Croatia's World Cup squad has launched a media boycott after the nude photographs of two of their players were published online.
Coach Niko Kovac stated that the players have decided not to attend any media events after their privacy was compromised while they were at the team's swimming pool.
Southampton's Dejan Lovren and Lokomotiv Moscow's Vedran Corluka were pantless at their Praia do Forte base's swimming pool when two Croat photographers, hiding in the bushes, clicked their pictures and published them.
The photos appeared in a number of newspapers in Croatia, and an angry Kovac insisted he cannot force his players to attend media conferences. The 42-year-old said he fully supports the decision of his players and the media should have acted responsibly.
"This is not only in Croatia, it is spreading throughout the world. I can't force them to be at your disposal after what you have done to them and their families.
"How would you feel if someone took naked pictures of you? They are adamant that they won't speak to you lot anymore and I don't know whether the silence will end tomorrow or last until the end of our World Cup campaign.

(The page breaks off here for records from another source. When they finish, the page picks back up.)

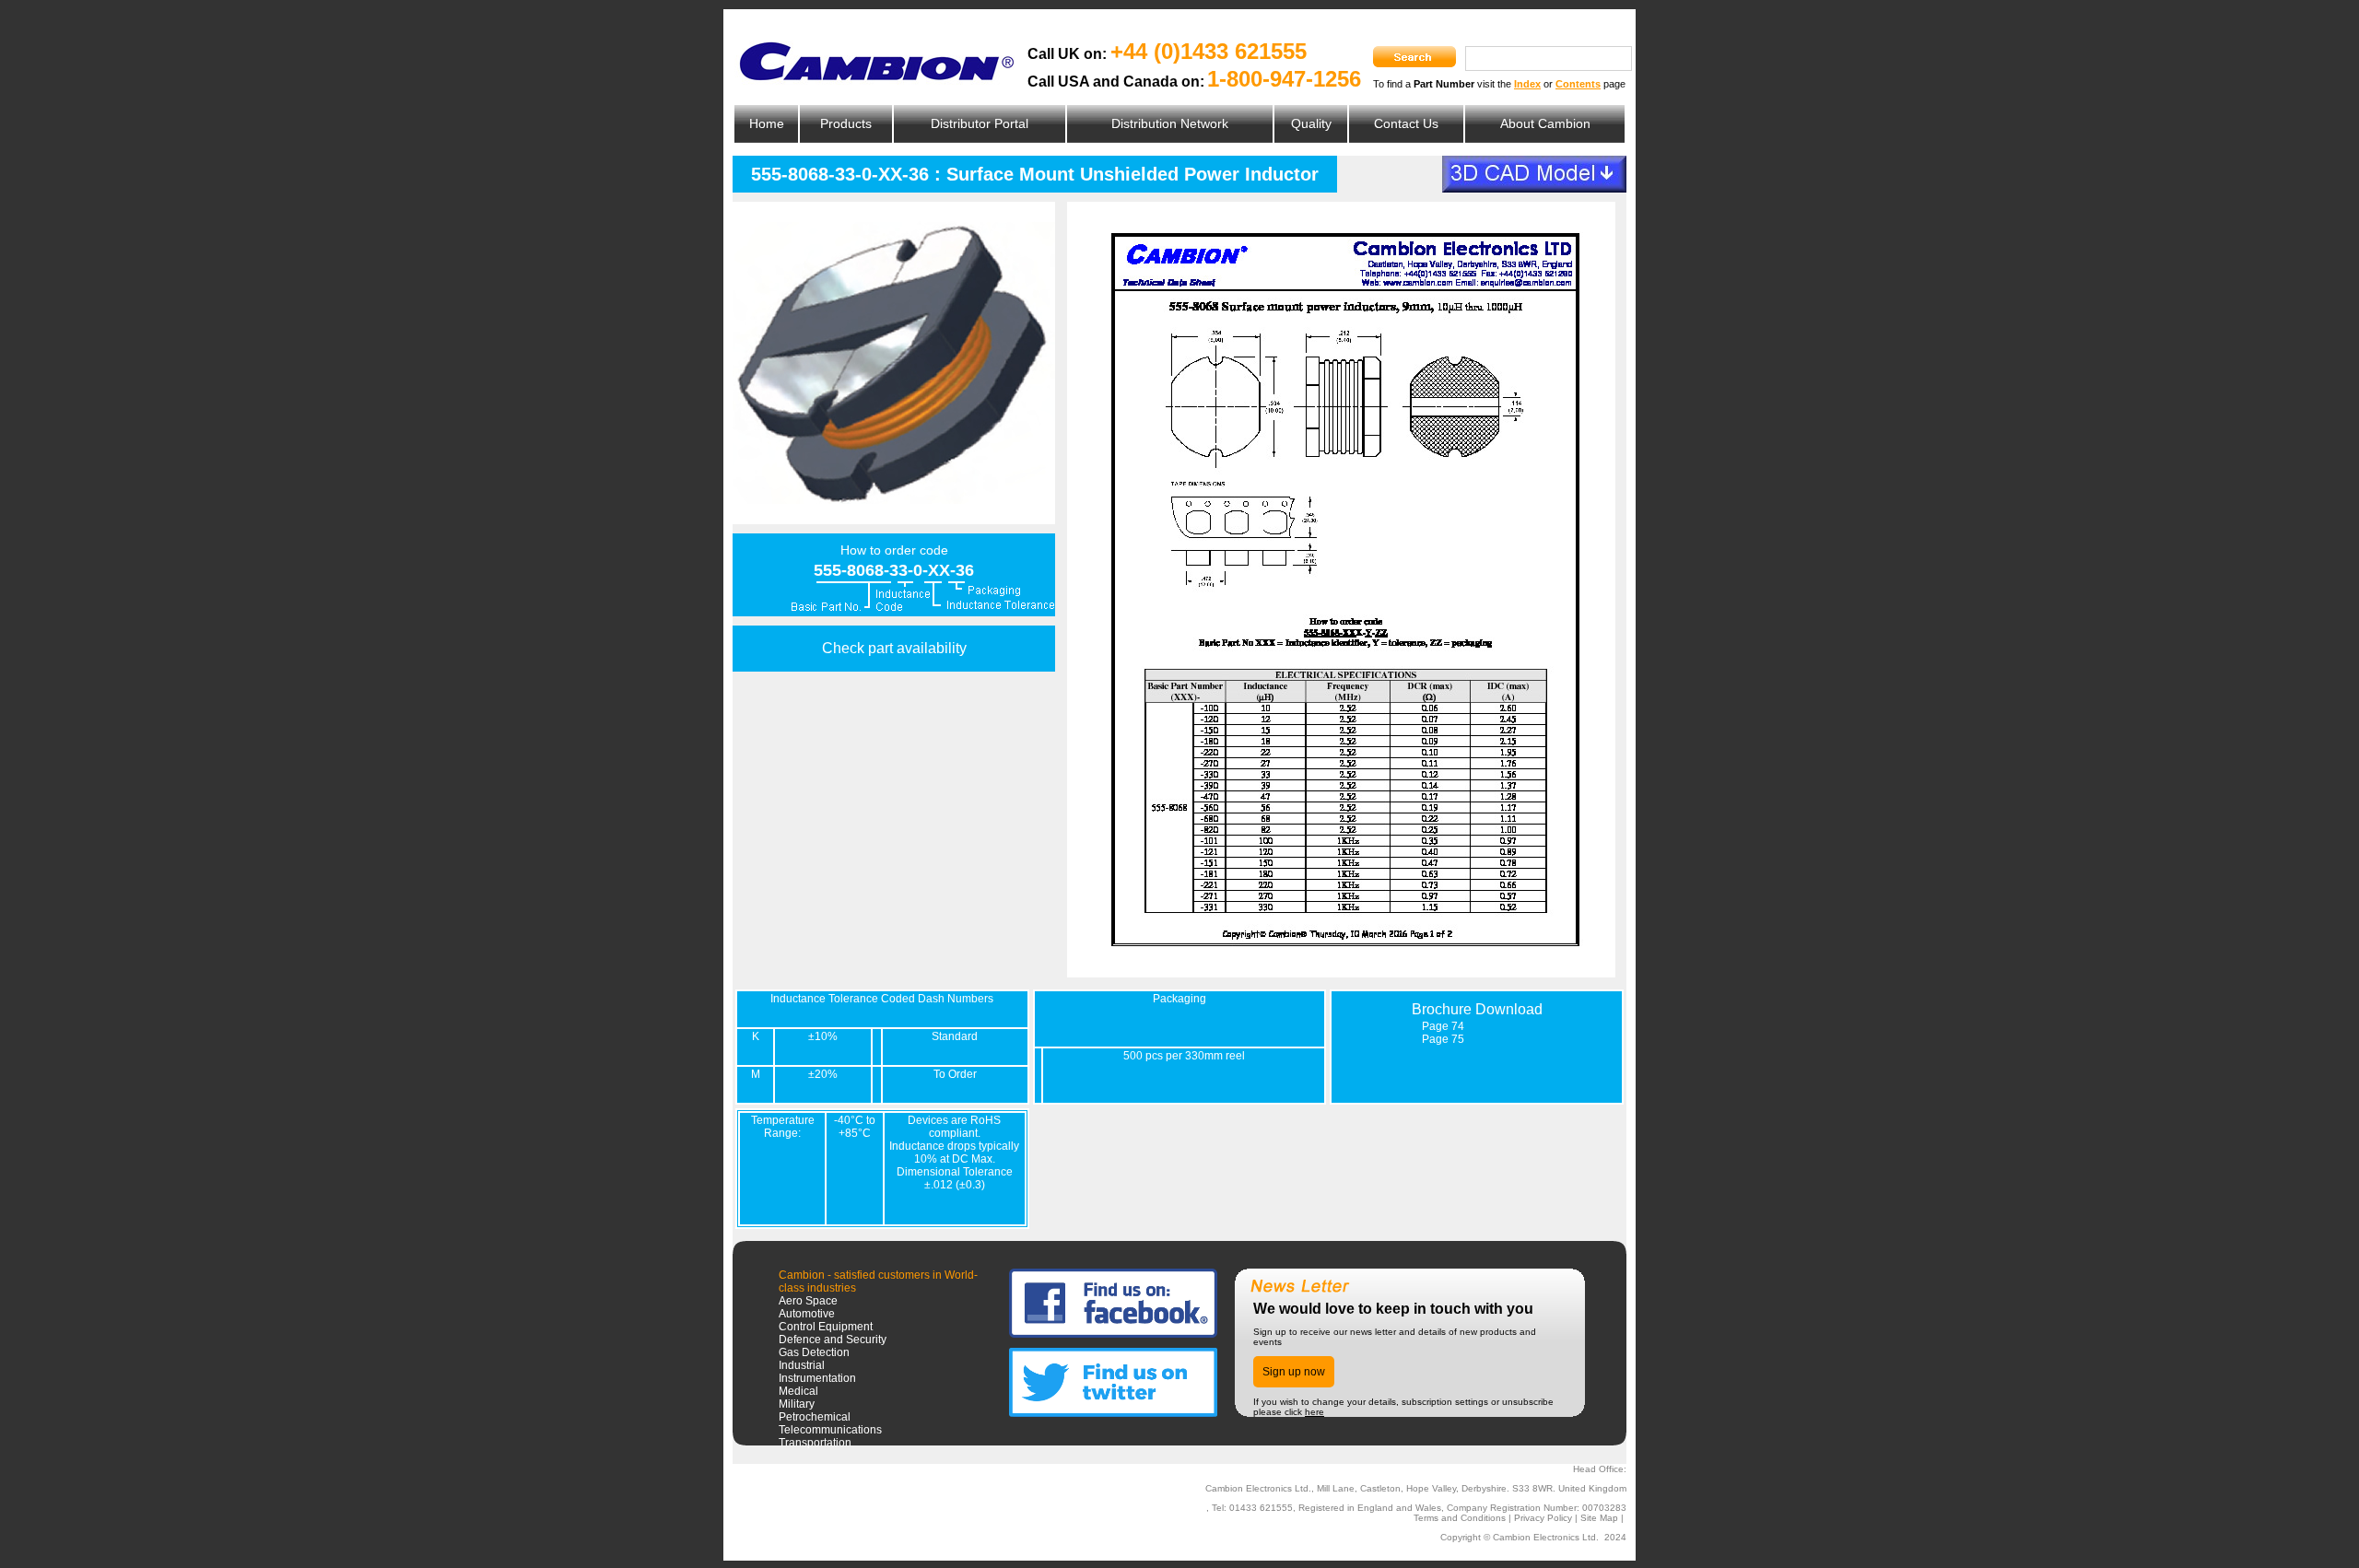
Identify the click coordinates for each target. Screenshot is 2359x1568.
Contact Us (1406, 123)
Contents (1578, 83)
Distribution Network (1169, 123)
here (1314, 1412)
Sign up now (1293, 1371)
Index (1527, 83)
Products (846, 123)
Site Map (1599, 1518)
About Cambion (1545, 123)
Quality (1311, 123)
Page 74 (1443, 1026)
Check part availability (894, 648)
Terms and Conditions (1460, 1518)
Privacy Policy (1543, 1518)
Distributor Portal (979, 123)
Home (766, 123)
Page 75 (1443, 1039)
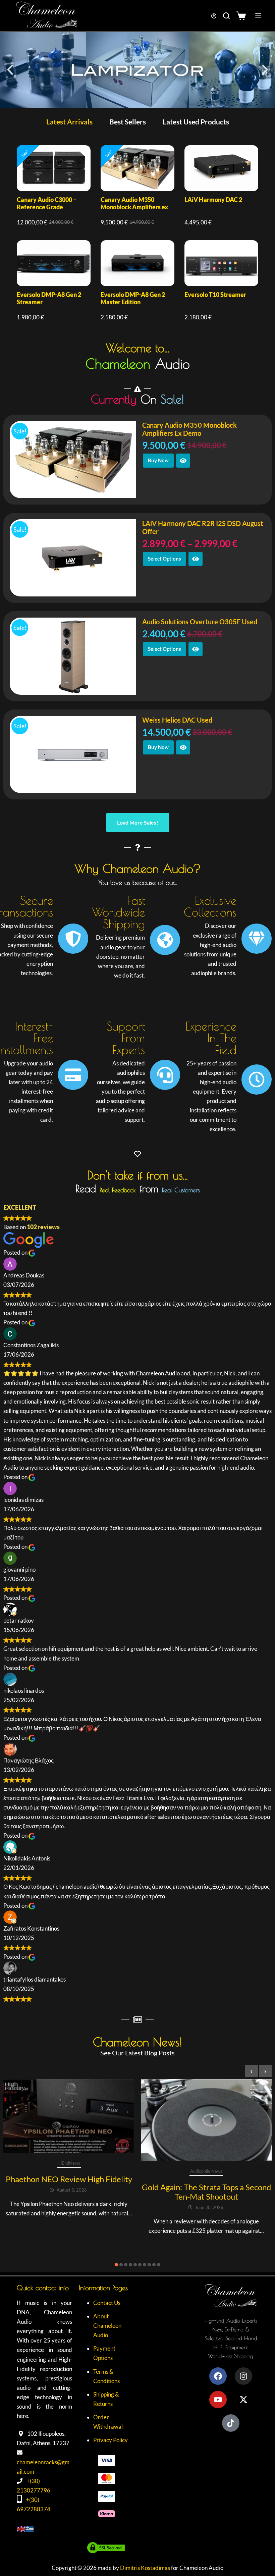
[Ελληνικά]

"I respect my players' opinion and I also know that you have done a very professional job so far but you blew it with this one. The whole world has seen the photos."
Croatia lost their World Cup opener against Brazil 3-1 in Sao Paulo, and are now set to face Cameroon in a must-win encounter in Manaus on Wednesday.
This is not the first time that the paparazzi have targeted players during a World Cup. A German tabloid sting had caused issues to the Netherlands in 1974, by sending hired women when the players were relaxing by the poolside.
The tabloid later ran a story 'Cruyff, Champagne and Naked Girls' and alleged that the Dutch players enjoyed a 'naked pool party' with local women and they have evidence of it.
The Netherlands attracted a lot of unwanted attention after the event and lost the final 2-1 to Germany. Dutch midfielder Arie Haan later explained how the whole incident affected the players before the final.
"I read the paper and we were a little surprised, a little bit confused," Haan explained. "This was the first time we were confronted with this kind of journalism.
"We changed a little bit the night before the final. Before we did not think, but afterwards we knew what it was like to be famous, to be the best. It started with the articles, then came the pressure and the stress."